Je dois dire que les enseignements des COP précédentes sur les changements climatiques ne poussent pas à l’optimisme. La grande messe de l’Accord de Paris sur le climat et l’effervescence qui l’avait suivie laissaient à penser qu’une prise de conscience s’est opérée.
Finalement, rien de tout cela, puisque les grandes promesses et les grands engagements n’ont jamais trouvé leurs voies vers l’Afrique et les pays les plus vulnérables face aux changements climatiques.
Même si je reste foncièrement pessimiste sur des résultats tangibles et applicables à court terme, je dois continuer à croire que l’été 2023, qui a marqué les esprits par sa chaleur et ses canicules, mais également les inondations de Derna en Libye et ceux du Pakistan tout comme les méga incendies de Hawaï pourront créer un déclic dans ce sens.
- Doit-on être optimiste quant à la COP 28 ?

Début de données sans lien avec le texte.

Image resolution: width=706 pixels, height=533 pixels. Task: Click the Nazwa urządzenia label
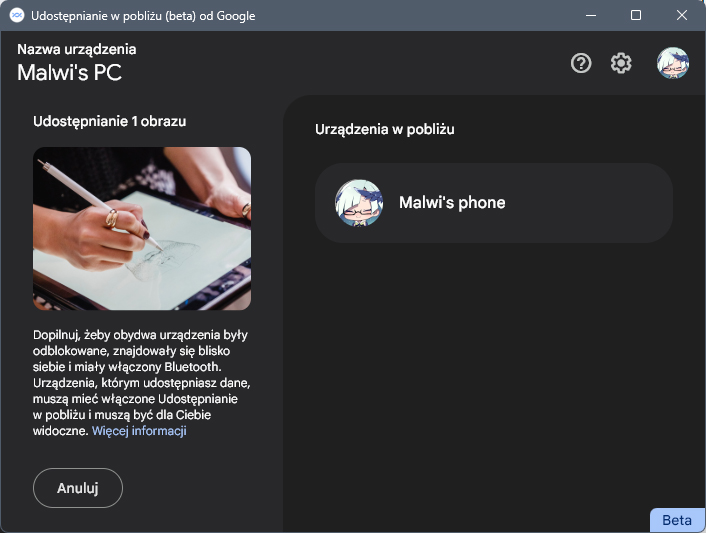point(77,49)
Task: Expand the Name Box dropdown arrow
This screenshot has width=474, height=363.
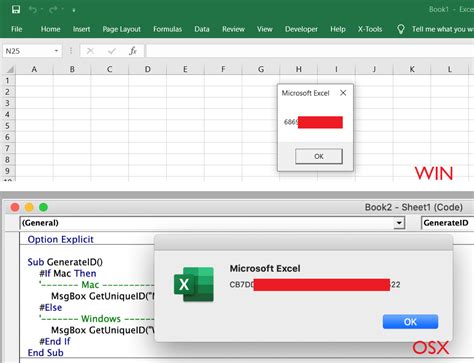Action: pyautogui.click(x=56, y=51)
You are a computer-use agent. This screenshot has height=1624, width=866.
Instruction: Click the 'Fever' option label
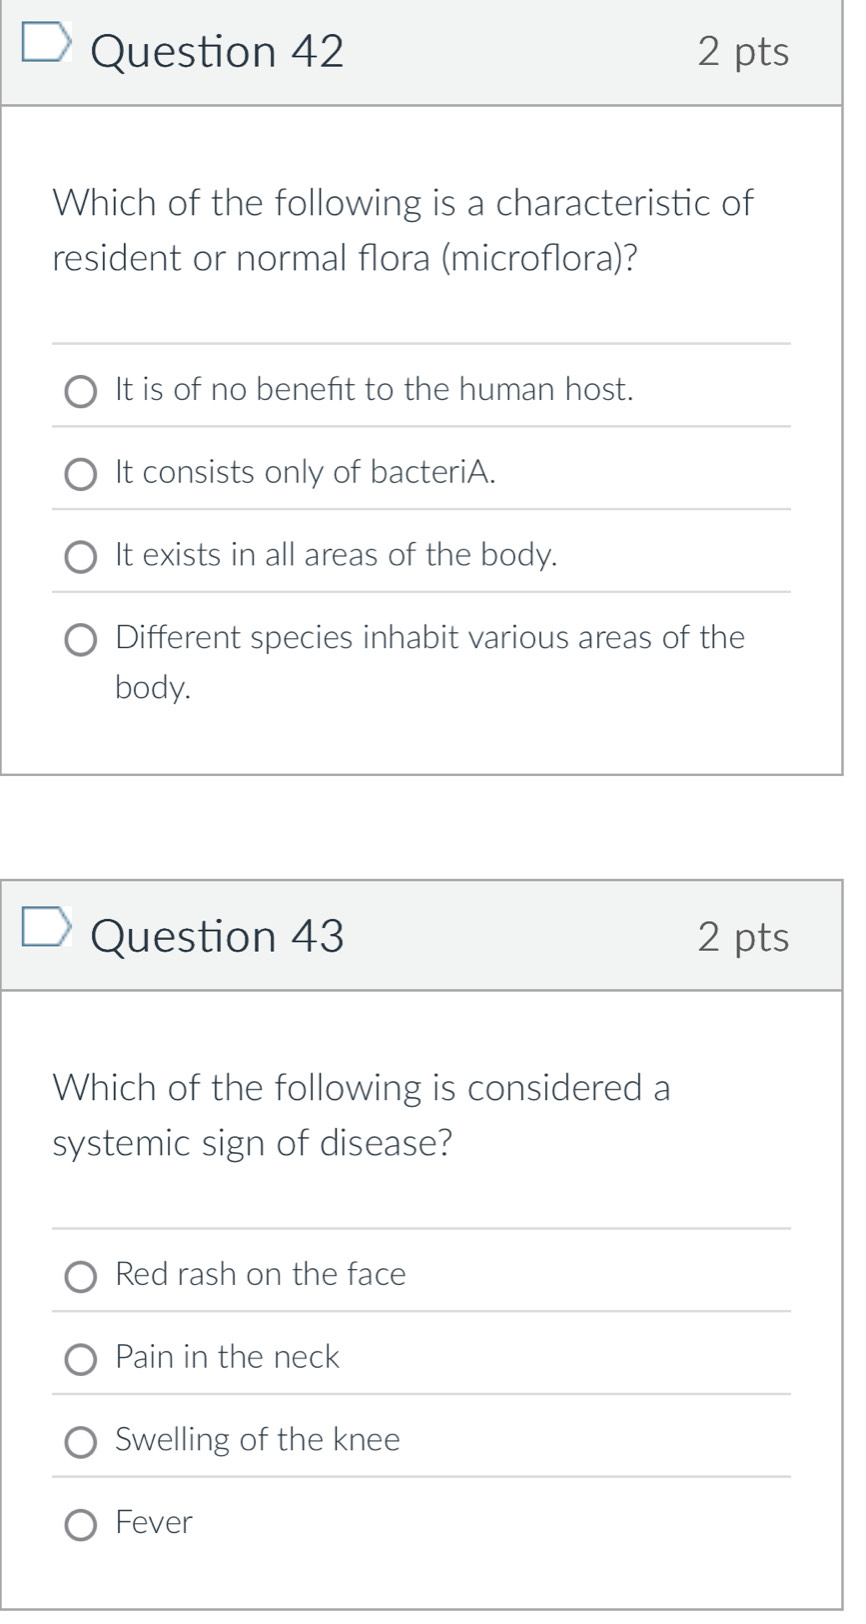click(152, 1523)
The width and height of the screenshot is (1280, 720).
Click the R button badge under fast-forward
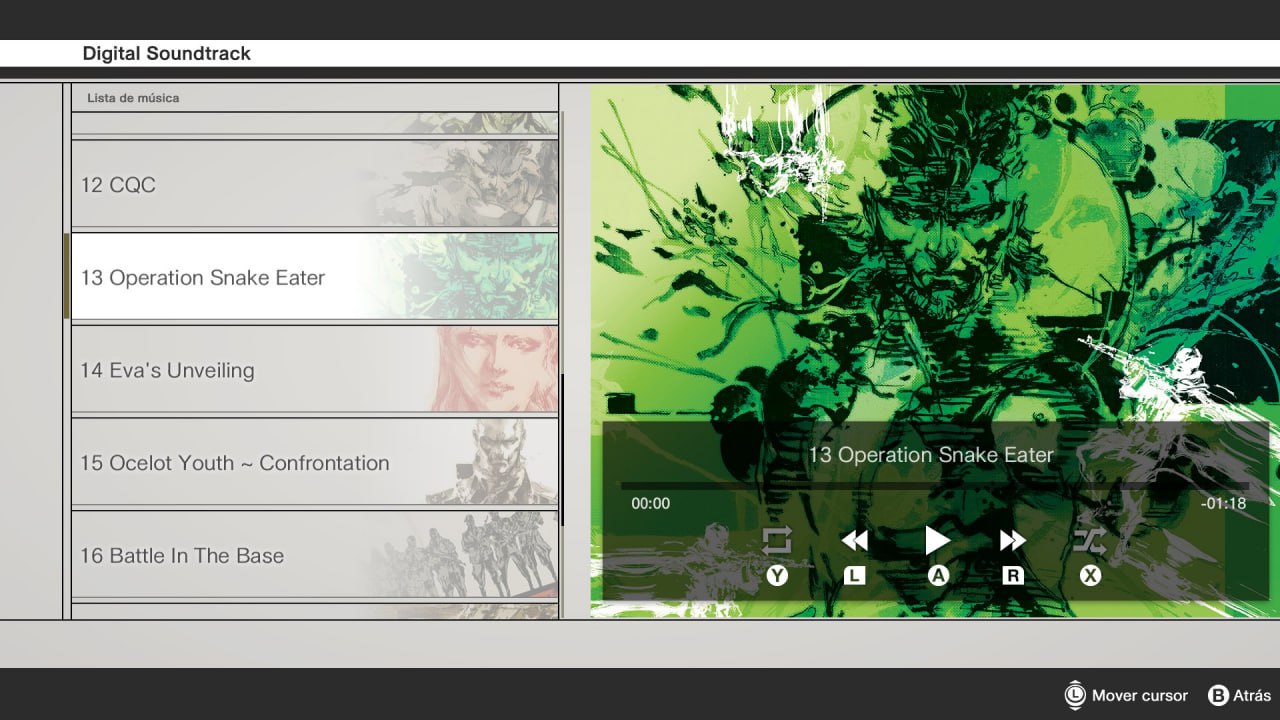1012,576

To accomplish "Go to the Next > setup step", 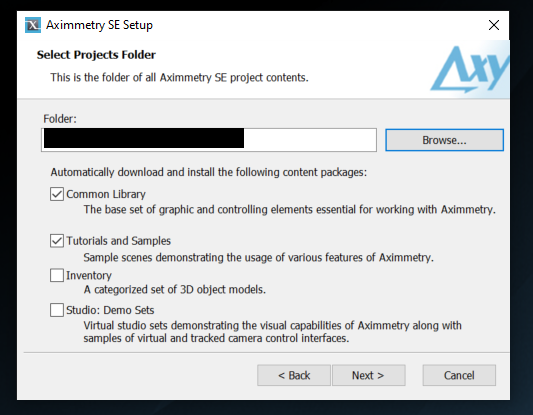I will tap(368, 375).
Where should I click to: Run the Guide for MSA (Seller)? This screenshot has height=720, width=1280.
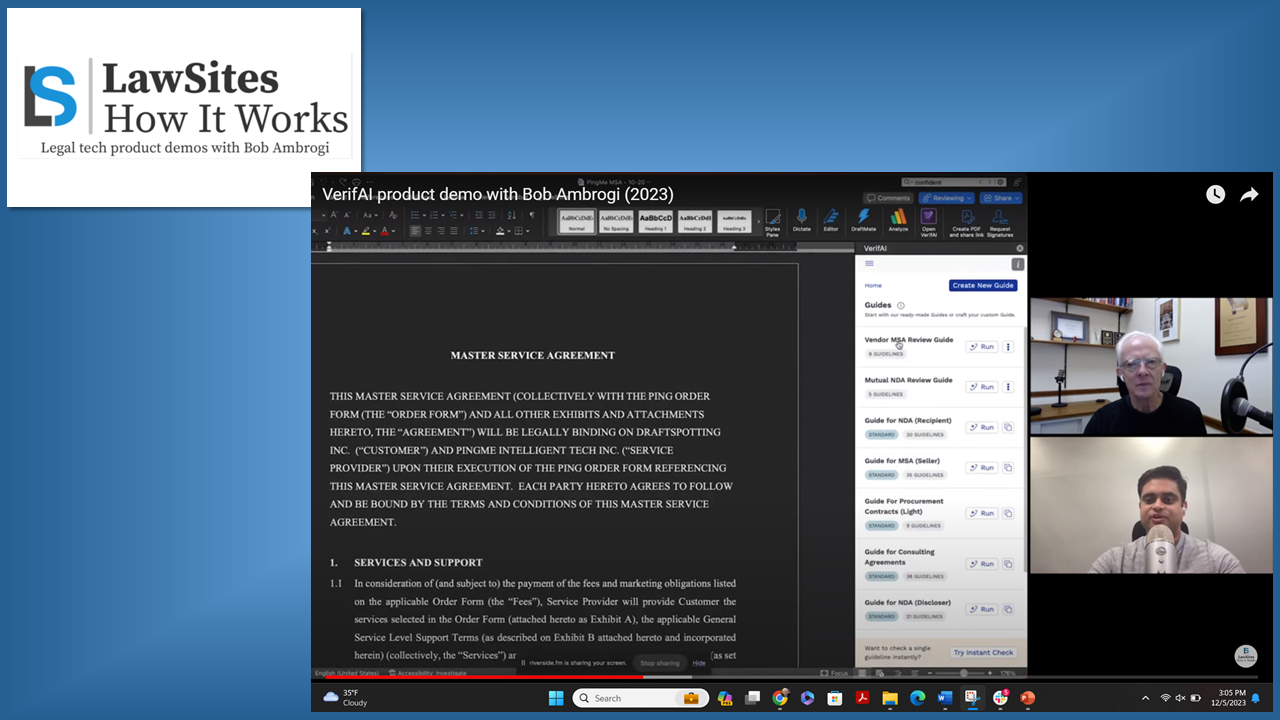click(x=982, y=467)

Clairement, les motifs d’optimisme n’y sont pas pour de nombreuses considérations et surtout du fait des interférences politiques sur le processus de négociation. La fragmentation de la position de l’Afrique et les effets du conflit russo-ukrainien ainsi que les grandes catastrophes, entre incendies à Hawaï, inondations au Pakistan et en Libye l’été 2023 exceptionnellement vont encore laisser des traces sur les budgets publics.
La période de précampagne électorale aux USA, tout cela pèse sur l’environnement affiché et celui des coulisses concernant les choix futurs en matière d’actions climatiques. Il faudrait aussi reconnaître l’essoufflement du système de négociation multilatérale et que l’argent provenant des pays du Golfe va certainement peser sur les grandes décisions de la future COP.
Nous avons déjà eu un aperçu lors du Sommet africain sur le climat de septembre 2023 à Nairobi où les Emirats arabes unies ont promis près du 1/4 de l’ensemble des financements promis pour soutenir la transition énergétique de l’Afrique.